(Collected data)
____

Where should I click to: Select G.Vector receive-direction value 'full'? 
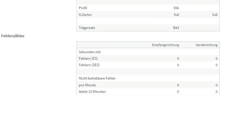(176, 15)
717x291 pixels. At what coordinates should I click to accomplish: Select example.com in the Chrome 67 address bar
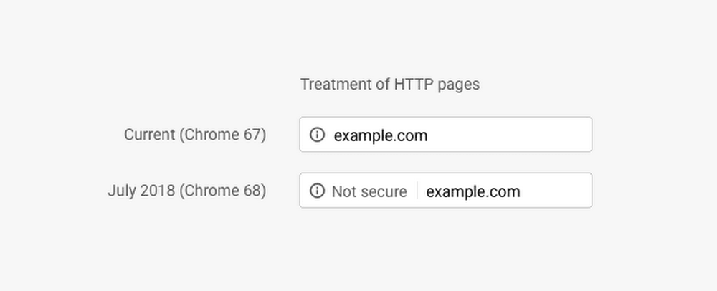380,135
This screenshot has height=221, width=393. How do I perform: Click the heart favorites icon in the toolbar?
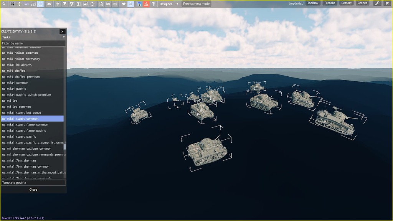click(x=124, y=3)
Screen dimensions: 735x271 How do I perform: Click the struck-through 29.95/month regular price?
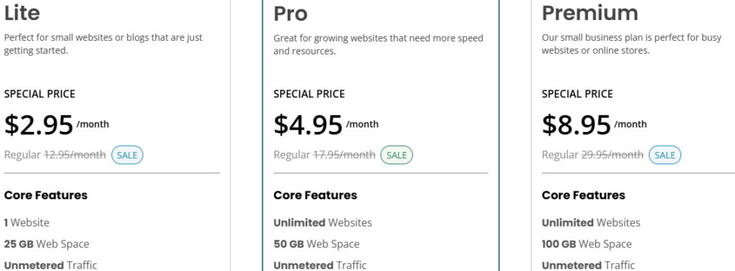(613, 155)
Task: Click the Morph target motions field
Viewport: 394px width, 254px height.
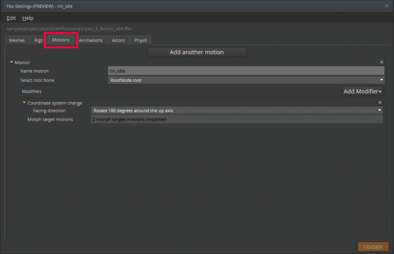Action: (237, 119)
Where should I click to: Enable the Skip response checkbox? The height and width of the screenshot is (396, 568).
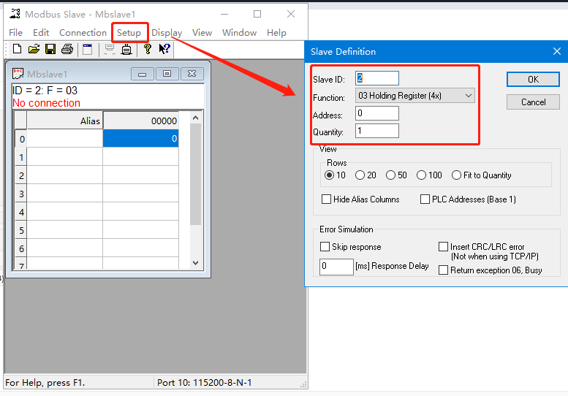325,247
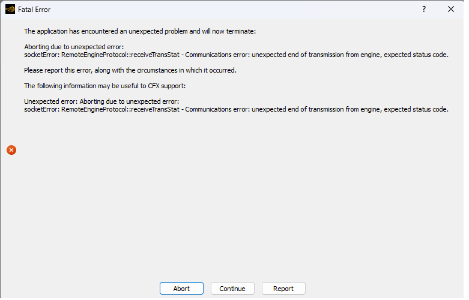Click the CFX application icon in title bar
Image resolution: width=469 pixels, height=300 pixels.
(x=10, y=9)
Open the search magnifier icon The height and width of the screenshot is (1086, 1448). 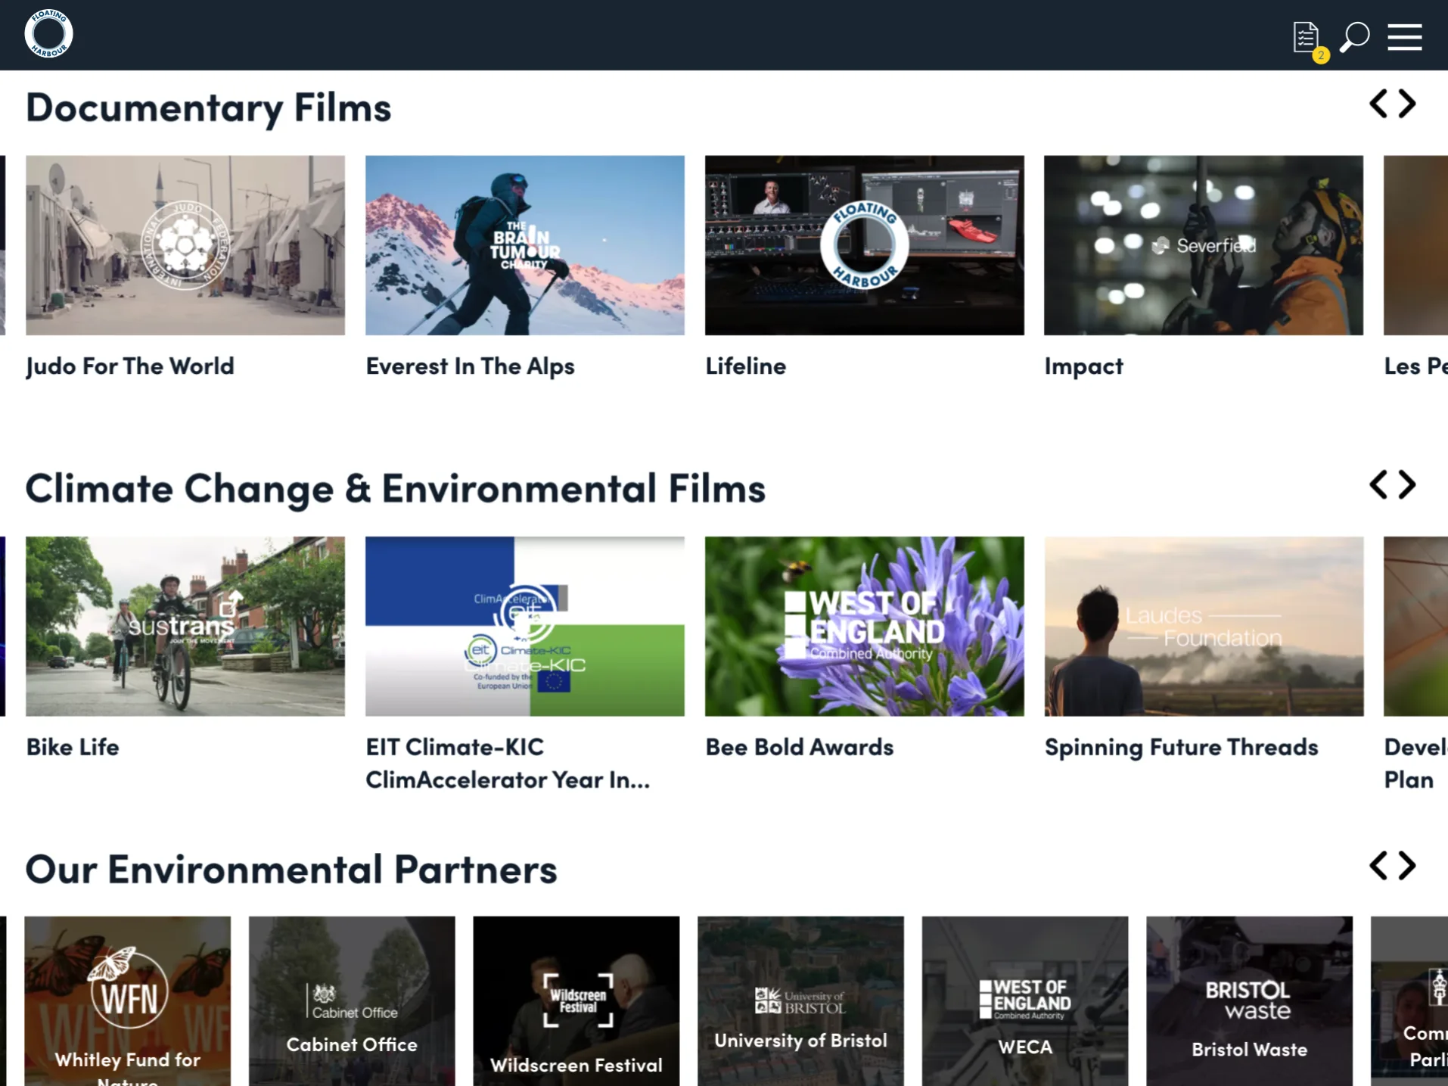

____

Copy out each record word for word and omit any pictures.

Answer box:
Where should I click to: Select G.Vector receive-direction value 'full'? 
(176, 15)
717x291 pixels. At what coordinates should I click to accomplish: Select example.com in the Chrome 67 address bar
380,135
This screenshot has height=221, width=393. How do I perform: Click the heart favorites icon in the toolbar?
click(x=124, y=3)
Screen dimensions: 735x271 How do I perform: Click the struck-through 29.95/month regular price?
(613, 155)
Task: Click the Morph target motions field
Viewport: 394px width, 254px height.
Action: (237, 119)
Where should I click to: Enable the Skip response checkbox? The height and width of the screenshot is (396, 568).
325,247
Click the CFX application icon in title bar
Image resolution: width=469 pixels, height=300 pixels.
(x=10, y=9)
Open the search magnifier icon The height and width of the screenshot is (1086, 1448). 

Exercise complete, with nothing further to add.